Migrating OpenShift 3 Container Runtime

While reaching its end of life, OpenShift 3 remains widely used, and in some cases still more reliable than its successor, OpenShift 4.

OpenShift was historically built on top of Docker, and introduced support for Cri-O, an alternative container runtime. Cri-o integration into OpenShift reached GA with its release 3.9, mid 2018 — based on Kubernetes 1.9 & Cri-o 1.9. Although it has not been without a few hiccups.

As of today, there are still a few bugs involving RPC overflows, when lots of containers are running on a Cri-O nodes, that could result in some operations, addressing all containers, to fail – eg: drains. Or some SDN corruptions, that I suspect to be directly related with Cri-O. Pending RFE to implement SELinux audit logging, similar to what already exists for Docker, … And the fact OpenShift 4 drops Docker support, while ideologically commendable, is quite a bold move right now, considering the youth of Cri-O.

 

Lately, a customer of mine contacted me regarding a cluster, as I did help them to deploy it. Mid 2019, an architect recommended the with OpenShift 3.11, Cri-O, and GlusterFS CNS storage – aka OCS, OpenShift Container Storage. We did set it up, cluster has been running for almost a year now, when customer opened a case with their support, complaining about an issue with GlusterFS containers behaving unexpectedly.

++++++++++++++++++++

# Task goal:
Retype the part of the OpenShift 3 runtime migration text that begins at the words "OpenShift was historically" and stops after "a few hiccups.".

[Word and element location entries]
++++++++++++++++++++

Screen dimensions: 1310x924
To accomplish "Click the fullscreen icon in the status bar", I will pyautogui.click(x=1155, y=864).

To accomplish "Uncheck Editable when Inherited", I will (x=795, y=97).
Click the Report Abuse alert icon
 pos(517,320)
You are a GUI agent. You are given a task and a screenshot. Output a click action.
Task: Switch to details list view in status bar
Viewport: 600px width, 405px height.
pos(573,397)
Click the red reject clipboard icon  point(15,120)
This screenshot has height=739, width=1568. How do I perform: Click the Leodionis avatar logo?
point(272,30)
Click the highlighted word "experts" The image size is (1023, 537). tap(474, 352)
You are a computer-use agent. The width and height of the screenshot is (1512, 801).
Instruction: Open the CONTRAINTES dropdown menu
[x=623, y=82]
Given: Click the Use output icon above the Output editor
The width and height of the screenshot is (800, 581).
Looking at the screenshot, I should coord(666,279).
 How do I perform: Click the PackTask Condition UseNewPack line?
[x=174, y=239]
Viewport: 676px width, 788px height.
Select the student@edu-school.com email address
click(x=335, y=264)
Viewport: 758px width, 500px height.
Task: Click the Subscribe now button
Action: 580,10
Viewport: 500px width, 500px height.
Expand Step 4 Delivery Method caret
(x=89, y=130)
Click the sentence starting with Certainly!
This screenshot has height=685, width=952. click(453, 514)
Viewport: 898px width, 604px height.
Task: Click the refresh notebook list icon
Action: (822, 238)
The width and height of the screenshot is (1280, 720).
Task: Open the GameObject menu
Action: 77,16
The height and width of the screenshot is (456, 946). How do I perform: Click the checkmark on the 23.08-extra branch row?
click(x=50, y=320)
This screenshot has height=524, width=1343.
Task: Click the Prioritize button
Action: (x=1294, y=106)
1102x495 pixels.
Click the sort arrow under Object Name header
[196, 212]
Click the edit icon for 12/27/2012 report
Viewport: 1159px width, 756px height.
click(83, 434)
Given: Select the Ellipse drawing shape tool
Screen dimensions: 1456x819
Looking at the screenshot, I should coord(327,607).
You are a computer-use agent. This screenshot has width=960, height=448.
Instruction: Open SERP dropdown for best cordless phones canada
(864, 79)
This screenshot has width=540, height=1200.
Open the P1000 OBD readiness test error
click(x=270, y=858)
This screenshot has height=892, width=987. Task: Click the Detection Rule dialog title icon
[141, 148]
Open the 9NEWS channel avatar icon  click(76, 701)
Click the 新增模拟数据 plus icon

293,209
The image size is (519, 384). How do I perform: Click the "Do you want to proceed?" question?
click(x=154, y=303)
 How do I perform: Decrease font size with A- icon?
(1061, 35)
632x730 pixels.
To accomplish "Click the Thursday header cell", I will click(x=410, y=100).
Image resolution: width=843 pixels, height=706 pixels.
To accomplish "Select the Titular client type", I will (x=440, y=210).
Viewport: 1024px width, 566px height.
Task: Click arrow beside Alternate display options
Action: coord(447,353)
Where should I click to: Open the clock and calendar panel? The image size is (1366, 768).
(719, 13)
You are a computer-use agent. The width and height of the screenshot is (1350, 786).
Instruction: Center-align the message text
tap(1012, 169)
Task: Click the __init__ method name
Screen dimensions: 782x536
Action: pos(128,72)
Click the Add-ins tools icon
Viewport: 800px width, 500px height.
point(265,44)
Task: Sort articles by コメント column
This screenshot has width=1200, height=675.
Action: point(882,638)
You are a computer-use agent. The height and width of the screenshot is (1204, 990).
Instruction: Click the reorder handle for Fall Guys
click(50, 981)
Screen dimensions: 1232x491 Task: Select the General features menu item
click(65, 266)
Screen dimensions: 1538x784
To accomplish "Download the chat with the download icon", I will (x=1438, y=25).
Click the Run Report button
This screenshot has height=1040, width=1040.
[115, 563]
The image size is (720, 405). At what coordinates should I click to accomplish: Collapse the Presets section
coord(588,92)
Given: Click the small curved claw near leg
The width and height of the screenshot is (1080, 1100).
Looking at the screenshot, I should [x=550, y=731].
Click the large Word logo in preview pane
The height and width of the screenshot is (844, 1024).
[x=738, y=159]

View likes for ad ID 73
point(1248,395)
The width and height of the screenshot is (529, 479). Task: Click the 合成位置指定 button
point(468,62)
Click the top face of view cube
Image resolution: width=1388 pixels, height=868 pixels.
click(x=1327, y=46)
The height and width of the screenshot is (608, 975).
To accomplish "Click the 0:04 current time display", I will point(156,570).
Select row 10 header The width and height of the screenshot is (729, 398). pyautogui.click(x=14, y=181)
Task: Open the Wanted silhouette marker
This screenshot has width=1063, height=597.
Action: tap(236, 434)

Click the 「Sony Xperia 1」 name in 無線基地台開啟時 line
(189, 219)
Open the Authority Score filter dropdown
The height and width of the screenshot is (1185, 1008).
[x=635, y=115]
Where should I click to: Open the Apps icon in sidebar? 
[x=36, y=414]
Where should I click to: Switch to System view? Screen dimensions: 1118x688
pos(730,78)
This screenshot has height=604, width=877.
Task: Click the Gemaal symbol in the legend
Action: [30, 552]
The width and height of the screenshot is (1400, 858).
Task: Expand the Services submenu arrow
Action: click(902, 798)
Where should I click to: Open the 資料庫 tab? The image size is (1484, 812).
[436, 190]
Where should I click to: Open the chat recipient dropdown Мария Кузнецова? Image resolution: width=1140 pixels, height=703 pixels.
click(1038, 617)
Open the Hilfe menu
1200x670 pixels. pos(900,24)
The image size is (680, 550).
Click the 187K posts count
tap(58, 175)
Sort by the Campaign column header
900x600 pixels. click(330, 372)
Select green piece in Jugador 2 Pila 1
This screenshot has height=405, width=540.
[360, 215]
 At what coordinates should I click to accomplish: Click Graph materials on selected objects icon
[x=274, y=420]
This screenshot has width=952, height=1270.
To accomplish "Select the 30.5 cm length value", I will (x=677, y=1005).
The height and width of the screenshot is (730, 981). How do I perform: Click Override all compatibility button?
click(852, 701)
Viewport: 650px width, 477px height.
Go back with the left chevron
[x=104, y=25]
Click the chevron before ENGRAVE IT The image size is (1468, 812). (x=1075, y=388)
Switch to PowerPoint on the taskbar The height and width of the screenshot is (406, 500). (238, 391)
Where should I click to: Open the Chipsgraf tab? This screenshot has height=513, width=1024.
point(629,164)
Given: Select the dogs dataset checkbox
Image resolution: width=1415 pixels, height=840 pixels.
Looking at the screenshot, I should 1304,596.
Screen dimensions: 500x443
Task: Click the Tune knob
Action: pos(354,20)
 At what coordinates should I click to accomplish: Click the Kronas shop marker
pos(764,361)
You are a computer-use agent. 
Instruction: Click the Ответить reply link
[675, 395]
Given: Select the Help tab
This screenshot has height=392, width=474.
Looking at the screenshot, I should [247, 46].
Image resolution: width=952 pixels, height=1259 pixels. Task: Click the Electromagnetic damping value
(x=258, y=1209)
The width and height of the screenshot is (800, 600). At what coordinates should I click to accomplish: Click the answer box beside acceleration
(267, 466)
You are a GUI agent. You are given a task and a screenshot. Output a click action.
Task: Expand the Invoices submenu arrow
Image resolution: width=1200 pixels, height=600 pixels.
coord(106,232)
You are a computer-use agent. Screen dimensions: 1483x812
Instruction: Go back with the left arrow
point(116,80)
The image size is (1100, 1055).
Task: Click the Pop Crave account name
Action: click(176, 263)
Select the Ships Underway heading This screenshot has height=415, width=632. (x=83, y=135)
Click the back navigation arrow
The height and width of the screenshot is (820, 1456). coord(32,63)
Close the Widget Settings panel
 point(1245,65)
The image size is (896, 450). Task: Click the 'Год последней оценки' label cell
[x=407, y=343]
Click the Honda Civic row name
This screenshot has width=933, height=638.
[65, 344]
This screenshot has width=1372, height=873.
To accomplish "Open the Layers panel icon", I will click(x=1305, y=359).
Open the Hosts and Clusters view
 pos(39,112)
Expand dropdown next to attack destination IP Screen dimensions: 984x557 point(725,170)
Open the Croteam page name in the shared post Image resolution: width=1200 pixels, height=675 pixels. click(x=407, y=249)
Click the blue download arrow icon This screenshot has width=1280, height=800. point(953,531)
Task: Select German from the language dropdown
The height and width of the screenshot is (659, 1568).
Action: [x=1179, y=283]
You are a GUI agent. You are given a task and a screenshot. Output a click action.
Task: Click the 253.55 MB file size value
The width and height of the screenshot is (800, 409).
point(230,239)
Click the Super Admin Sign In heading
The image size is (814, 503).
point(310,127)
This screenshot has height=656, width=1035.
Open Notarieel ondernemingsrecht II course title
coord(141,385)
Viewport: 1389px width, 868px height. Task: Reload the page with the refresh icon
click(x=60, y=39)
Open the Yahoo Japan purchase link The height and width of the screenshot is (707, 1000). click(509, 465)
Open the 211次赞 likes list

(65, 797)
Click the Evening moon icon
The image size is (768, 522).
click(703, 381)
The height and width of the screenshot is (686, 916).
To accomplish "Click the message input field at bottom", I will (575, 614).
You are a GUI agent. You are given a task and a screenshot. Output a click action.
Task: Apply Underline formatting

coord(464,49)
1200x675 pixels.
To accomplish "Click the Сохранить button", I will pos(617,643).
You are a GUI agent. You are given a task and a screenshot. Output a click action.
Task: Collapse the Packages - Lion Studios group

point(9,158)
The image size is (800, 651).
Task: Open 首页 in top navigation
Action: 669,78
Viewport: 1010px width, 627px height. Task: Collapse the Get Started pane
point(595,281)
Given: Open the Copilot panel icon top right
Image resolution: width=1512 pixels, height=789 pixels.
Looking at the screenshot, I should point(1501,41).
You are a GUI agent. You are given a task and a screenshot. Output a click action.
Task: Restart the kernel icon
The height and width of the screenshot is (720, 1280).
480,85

++++++++++++++++++++

# Response:
OpenShift was historically built on top of Docker, and introduced support for Cri-O, an alternative container runtime. Cri-o integration into OpenShift reached GA with its release 3.9, mid 2018 — based on Kubernetes 1.9 & Cri-o 1.9. Although it has not been without a few hiccups.